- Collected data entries
- - - - - - -
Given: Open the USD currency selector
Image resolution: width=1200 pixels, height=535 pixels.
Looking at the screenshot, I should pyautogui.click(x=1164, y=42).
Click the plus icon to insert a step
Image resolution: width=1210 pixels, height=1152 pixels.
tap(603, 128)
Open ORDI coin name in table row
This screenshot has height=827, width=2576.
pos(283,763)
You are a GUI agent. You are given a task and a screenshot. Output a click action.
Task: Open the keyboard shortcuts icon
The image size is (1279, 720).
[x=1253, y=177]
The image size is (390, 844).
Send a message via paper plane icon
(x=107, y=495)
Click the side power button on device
- - - - - - -
- Exercise prompt
Take each line above that holds the string "Open" and copy it.

- Exercise response
Given: Open the USD currency selector
Open ORDI coin name in table row
Task: Open the keyboard shortcuts icon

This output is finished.